According to Oxford Living Dictionaries one definition of “change” is a new or refreshingly different experience. This is definitely the definition I find most applicable when reflecting on my past three years at the Larner College of Medicine.
Since August 2015 when I began my coursework, the school has undergone a name change, a complete library renovation, the addition of multiple new student study spaces, and renovation of the Mimi Reardon Classroom. Apart from institutional modifications, I have also witnessed my classmates contribute to the path the college takes. As this year’s recipient of the Robert Larner, M.D. ’42 Student Award, I am proud to have been chosen as a student who embodies Dr. Larner’s dedication to his medical alma mater and for inspiring others to make the same commitment. However, I am simply one of many individuals in the college working hard to become excellent physicians and also working to improve the communities around them.
Jasmine Robinson ‘20, in conjunction with The Albert Schweitzer Fellowship, developed the “Here to Help” clinic in 2016 designed to serve Vermont area homeless and underserved populations.
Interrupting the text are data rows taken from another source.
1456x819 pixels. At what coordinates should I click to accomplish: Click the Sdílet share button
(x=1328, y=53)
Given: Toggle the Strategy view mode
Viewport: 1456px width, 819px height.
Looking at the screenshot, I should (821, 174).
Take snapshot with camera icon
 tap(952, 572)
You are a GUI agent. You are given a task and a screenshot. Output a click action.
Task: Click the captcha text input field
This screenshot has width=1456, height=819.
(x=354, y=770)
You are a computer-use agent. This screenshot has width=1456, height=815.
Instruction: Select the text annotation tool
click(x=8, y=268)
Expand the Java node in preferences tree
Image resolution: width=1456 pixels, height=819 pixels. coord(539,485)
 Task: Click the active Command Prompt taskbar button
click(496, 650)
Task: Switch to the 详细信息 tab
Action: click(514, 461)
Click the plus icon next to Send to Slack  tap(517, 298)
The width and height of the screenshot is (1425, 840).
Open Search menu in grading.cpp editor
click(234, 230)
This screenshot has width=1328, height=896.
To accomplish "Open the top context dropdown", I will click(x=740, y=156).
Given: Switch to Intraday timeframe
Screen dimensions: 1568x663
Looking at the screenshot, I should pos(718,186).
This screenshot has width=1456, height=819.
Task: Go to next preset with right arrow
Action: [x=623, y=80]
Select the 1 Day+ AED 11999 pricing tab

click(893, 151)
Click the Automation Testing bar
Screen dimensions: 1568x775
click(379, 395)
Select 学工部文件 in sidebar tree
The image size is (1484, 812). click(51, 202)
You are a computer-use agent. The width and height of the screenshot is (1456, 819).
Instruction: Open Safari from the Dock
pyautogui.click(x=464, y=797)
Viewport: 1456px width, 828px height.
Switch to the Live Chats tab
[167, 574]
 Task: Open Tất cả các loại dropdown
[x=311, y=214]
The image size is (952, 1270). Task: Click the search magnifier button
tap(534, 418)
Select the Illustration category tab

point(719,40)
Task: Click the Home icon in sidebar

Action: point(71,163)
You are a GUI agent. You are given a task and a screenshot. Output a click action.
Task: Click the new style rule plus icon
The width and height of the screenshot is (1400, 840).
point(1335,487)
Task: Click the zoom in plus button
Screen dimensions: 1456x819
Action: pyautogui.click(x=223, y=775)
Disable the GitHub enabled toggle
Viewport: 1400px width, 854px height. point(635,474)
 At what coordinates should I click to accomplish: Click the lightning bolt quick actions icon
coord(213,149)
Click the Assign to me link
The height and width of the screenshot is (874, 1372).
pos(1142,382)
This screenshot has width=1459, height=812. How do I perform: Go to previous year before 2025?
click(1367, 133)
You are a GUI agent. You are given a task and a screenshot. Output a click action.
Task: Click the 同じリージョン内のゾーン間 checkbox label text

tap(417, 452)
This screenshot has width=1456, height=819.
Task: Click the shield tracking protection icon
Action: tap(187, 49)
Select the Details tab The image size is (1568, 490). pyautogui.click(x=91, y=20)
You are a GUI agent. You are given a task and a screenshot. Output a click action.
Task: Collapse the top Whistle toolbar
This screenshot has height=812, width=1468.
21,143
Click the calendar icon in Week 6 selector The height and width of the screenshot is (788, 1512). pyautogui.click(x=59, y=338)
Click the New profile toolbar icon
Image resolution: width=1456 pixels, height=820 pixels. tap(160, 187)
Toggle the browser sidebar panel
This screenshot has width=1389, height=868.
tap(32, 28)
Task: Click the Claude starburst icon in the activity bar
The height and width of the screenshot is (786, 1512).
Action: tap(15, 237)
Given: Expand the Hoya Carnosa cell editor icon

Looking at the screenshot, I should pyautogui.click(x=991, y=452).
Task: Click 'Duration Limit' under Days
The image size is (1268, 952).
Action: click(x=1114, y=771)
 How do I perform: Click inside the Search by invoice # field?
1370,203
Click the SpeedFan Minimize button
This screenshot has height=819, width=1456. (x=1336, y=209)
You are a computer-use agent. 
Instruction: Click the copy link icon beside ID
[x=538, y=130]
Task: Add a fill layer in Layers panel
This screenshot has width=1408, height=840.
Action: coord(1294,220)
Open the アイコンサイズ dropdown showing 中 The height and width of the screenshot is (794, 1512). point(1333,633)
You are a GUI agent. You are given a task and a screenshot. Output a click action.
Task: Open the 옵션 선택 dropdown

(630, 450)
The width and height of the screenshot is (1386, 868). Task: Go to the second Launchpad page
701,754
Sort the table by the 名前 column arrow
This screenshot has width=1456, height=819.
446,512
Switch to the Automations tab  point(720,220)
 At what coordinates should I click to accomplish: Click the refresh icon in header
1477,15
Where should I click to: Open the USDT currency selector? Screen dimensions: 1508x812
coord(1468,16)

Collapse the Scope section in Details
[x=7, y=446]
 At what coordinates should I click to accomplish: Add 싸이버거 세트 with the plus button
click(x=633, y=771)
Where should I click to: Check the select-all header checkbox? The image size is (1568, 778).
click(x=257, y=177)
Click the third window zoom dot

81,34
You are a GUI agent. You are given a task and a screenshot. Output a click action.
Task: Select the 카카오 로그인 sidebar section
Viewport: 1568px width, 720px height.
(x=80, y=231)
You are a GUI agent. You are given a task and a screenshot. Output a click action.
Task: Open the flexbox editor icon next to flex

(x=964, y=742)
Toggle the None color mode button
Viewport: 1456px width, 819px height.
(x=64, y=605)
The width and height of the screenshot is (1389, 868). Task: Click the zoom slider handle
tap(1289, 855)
Since then, classmates have continued the project, which is scheduled to become a permanent Student Interest Group beginning in the fall of 2018. Through these events, I have personally witnessed the Burlington and college community embrace and build lasting relationships with unsheltered and needy individuals through the provision of basic human services.
Students serving on the Wellness Committee organize numerous events throughout the year focused on improving the overall medical school experience. In particular, they host a biannual student mental health panel comprised of students who volunteer to speak about their personal battles with mental health conditions and avenues through which they have sought help. The Wellness Committee also hosts a monthly lunchtime student support group. Through both of these endeavors, along with many others supported by the Wellness Committee, students are provided spaces to step outside the traditional student role, express their humanity, and receive support from peers.
Holly Bachilas, Khaled al Tawil, Sunit Misra, Margaret Klepack, and Laura Director recently became the first Larner College of Medicine students to complete the Longitudinal Integrated Clerkship (LIC) program. They dedicated their entire third year to meeting the objectives of each clerkship as members of interdisciplinary teams providing comprehensive care to patients. In addition to completing the LIC clerkship academic requirements, many of these students also took an active role in teaching upcoming students about the LIC as well as collaborating with faculty to improve the student experience. The LIC will continue at Hudson Headwaters Health Network this year with students from the Class of 2020.
I believe these examples of service, advocacy, and leadership are representations of Dr. Larner’s legacy of philanthropy. They embody his vision for the college bearing his name, which is to provide a medical education “second to none.” Students here are receiving medical training in state-of-the-art spaces with innovative techniques, and also are constantly working outside the classroom to pursue our unique interests and transform the spaces in which we work.